Someone take the internet away from me before I lose interest in life.

Beck

Now Showing: Technical Difficulties

It is my unfortunate privilege to announce that tonight was the first time I have ever gone to the theatre and left without seeing a movie. There was entertainment to be sure, but no movie to be watched.

I’m visiting my Mom in Raleigh this weekend to help her get some decorating done in the house. We spent two hours at Ross (my favorite store), then a couple more hours rearranging decorative elephants on the mantelpiece and hanging (then rehanging) several pieces of wall art.

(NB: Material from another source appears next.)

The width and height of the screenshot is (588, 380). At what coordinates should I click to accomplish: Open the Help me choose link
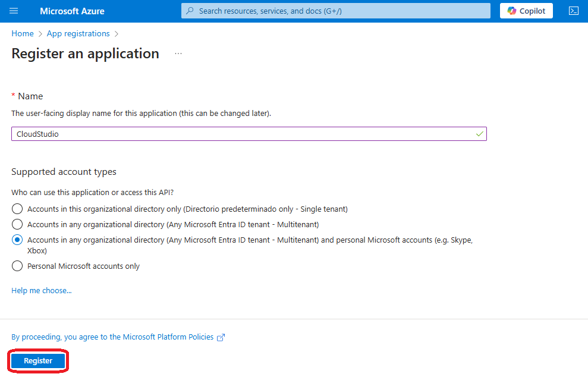tap(42, 291)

We thought we were treating ourselves to a well deserved dinner at Twisted Fork and a movie tonight. I was so excited to see Kong: Skull Island. Usually, I don’t go for those kind of movies, (you know, the weak storyline all violent action kind), but I was eager to see this film for two reasons. First, and it really should go without saying, Tom Hiddleston is H-O-T hawt and is an excellent actor. Second, I enjoyed the Kong: Skull Island thrill ride at Universal Studios when I was there over Christmas and was interested in how the film compared to what was seen in the ride. Sadly, my day was not made complete by seeing Hiddles all sweaty while running away from an impossibly large gorilla.

After waiting through the trailers, a quirky jazz theme began to play. The screen faded slowly into Michael Caine walking into a bank. Wait a minute. There’s no way a Kong movie starts with an old man going to the bank. Moviegoers began to leave the theatre as I realized that this is not another trailer. We have just started watching Going in Style. My Mom, bless her soul, had no idea this was not Kong. She was happily watching Michael Caine get caught up in a bank heist while whispering to me, “He’s a legend.”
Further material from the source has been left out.